(RECORDS SUPPLIED)
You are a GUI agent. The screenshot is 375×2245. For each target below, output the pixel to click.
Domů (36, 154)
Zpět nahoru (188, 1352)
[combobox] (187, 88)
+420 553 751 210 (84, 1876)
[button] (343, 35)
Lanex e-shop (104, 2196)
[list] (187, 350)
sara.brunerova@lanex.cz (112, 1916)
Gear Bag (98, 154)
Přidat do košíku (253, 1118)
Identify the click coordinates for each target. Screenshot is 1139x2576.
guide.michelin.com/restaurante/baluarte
...
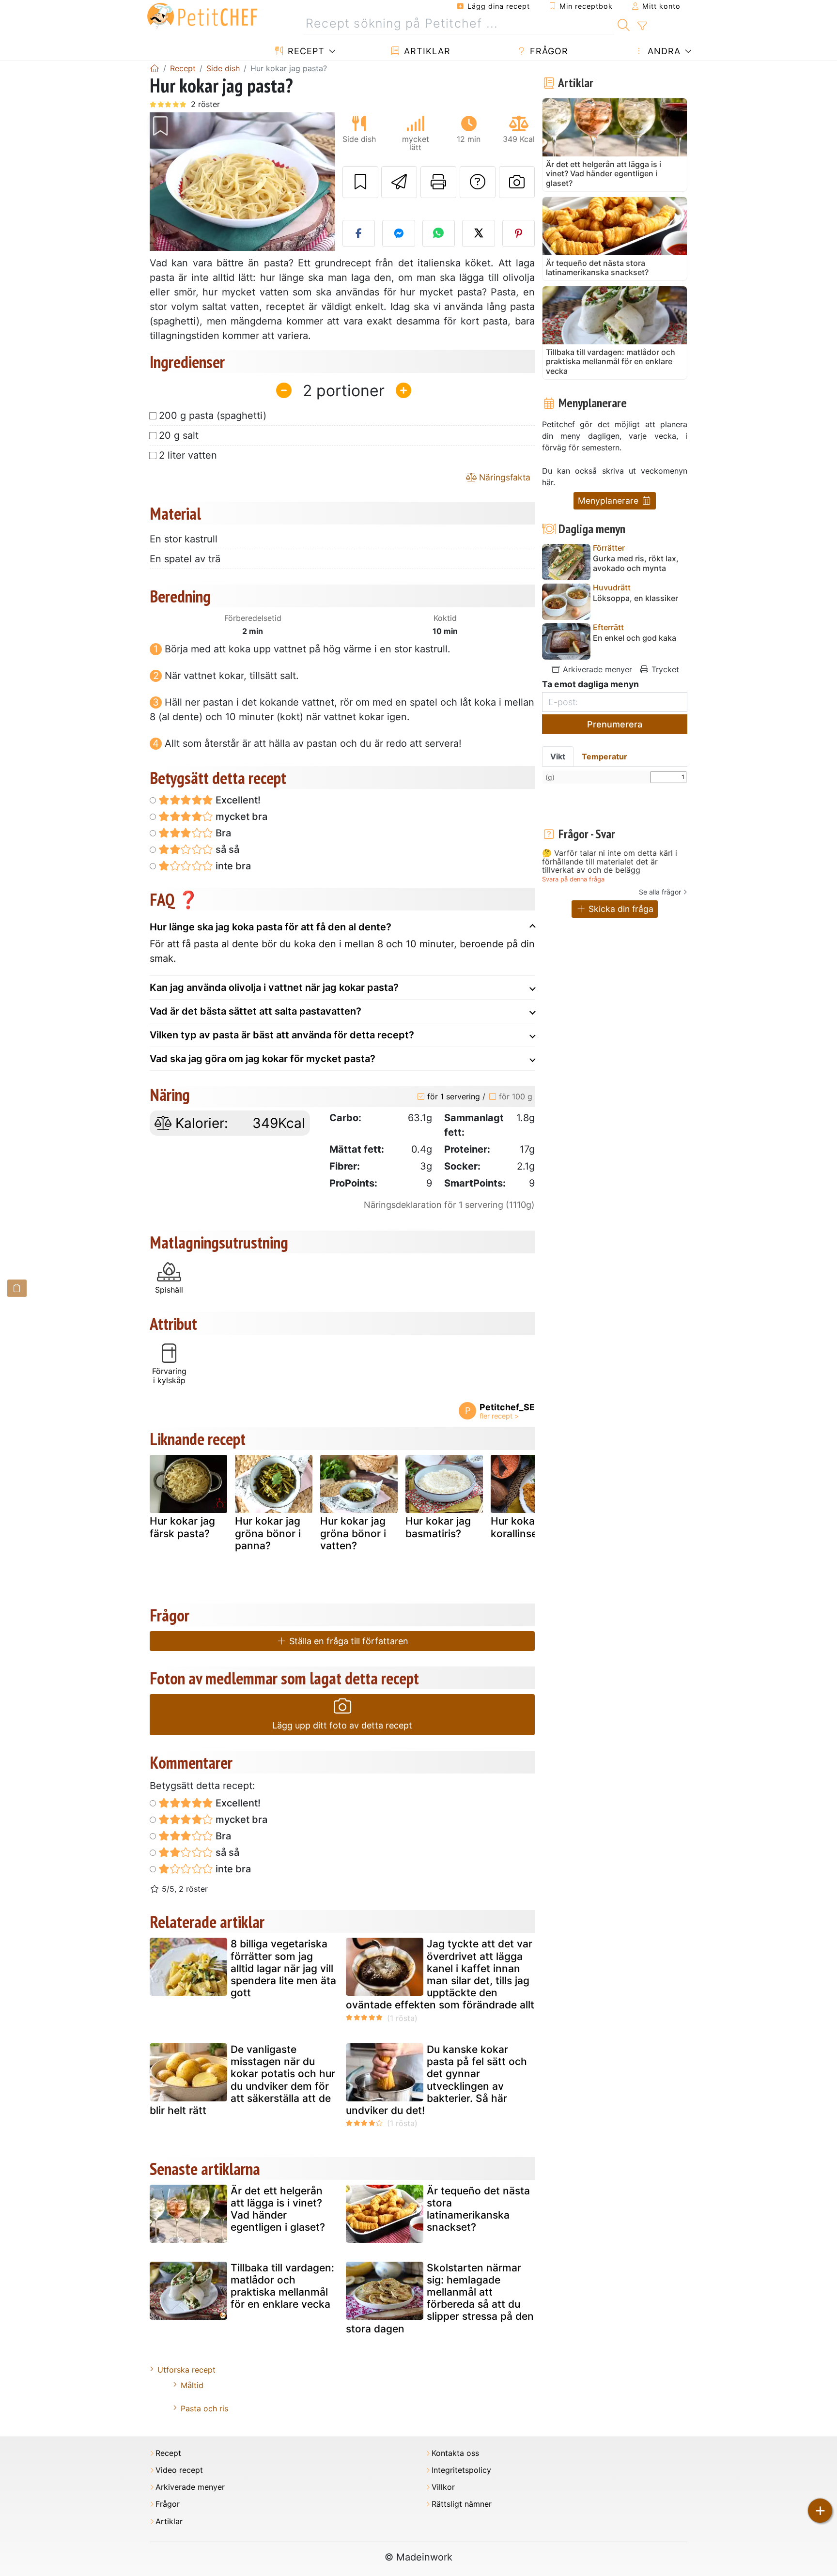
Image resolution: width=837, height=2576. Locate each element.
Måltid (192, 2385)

(WORK TO COMPLETE)
In the listing above, find the line with "210 (84, 1876)" and the line with "guide.michelin.com/restaurante/baluarte". Output those two lines and every line between them, exactly as written.

(RESPONSE BELOW)
+420 553 751 210 (84, 1876)
[button] (343, 35)
Lanex e-shop (104, 2196)
[list] (187, 350)
sara.brunerova@lanex.cz (112, 1916)
Gear Bag (98, 154)
Přidat do košíku (253, 1118)
Identify the click coordinates for each target. Screenshot is 1139x2576.
guide.michelin.com/restaurante/baluarte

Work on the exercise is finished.